- **REQUIRED ACTION 1**
Translate this sentence from the article on football brain damage into Spanish: "Shockingly, we have found this even at the high school level."
- **REQUIRED ACTION 2**
In the article on football brain damage, rewrite everything from "The doctor who" down to "some Congressional hearing?" with "neurodegenerative" changed to "degenerative".

The doctor who sliced open the late Mike Webster's brain and determined that football can cause severe and debilitating brain damage has discovered the same sort of neurodegenerative disease in high school players. Are you ready for some Congressional hearing?
Bennet Omalu is the doctor at West Virginia University who diagnosed Webster — and later fellow his NFL alums Terry Long and Andre Waters, both suicides — with what he calls chronic traumatic encephalopathy (CTE). Omalu was the subject of a lengthy GQ feature that found the NFL generously cribbing from the Philip Morris playbook. And now, according to Julian Bailes, chair of West Virginia's Department of Neurosurgery, Omalu has found CTE on the high school level. From a Q&A with GQ:
We're not just talking about NFL players. The congressional hearings are possibly looking into the effects of head trauma on college and high school players, too.
Shockingly, we have found this even at the high school level. Bennet Omalu has examined the brains of three high school players who died as a result of injuries they sustained from playing football. In the brain of one of the players, he found incipient CTE, chronic traumatic encephalopathy.
CTE in a high school football player-the same sort of brain damage that led to the downfall of Mike Webster, Terry Long, Andre Waters, and so many others?

- **DATA PROVIDED**
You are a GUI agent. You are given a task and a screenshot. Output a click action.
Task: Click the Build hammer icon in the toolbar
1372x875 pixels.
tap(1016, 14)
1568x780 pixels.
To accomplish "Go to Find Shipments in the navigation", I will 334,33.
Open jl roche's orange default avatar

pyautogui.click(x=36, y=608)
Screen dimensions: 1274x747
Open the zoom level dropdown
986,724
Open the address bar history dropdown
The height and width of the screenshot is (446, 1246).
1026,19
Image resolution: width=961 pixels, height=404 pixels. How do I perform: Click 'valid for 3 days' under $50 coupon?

- **EXERCISE RESPONSE 1**
Sorprendentemente, hemos encontrado esto incluso a nivel de escuela secundaria.

- **EXERCISE RESPONSE 2**
The doctor who sliced open the late Mike Webster's brain and determined that football can cause severe and debilitating brain damage has discovered the same sort of degenerative disease in high school players. Are you ready for some Congressional hearing?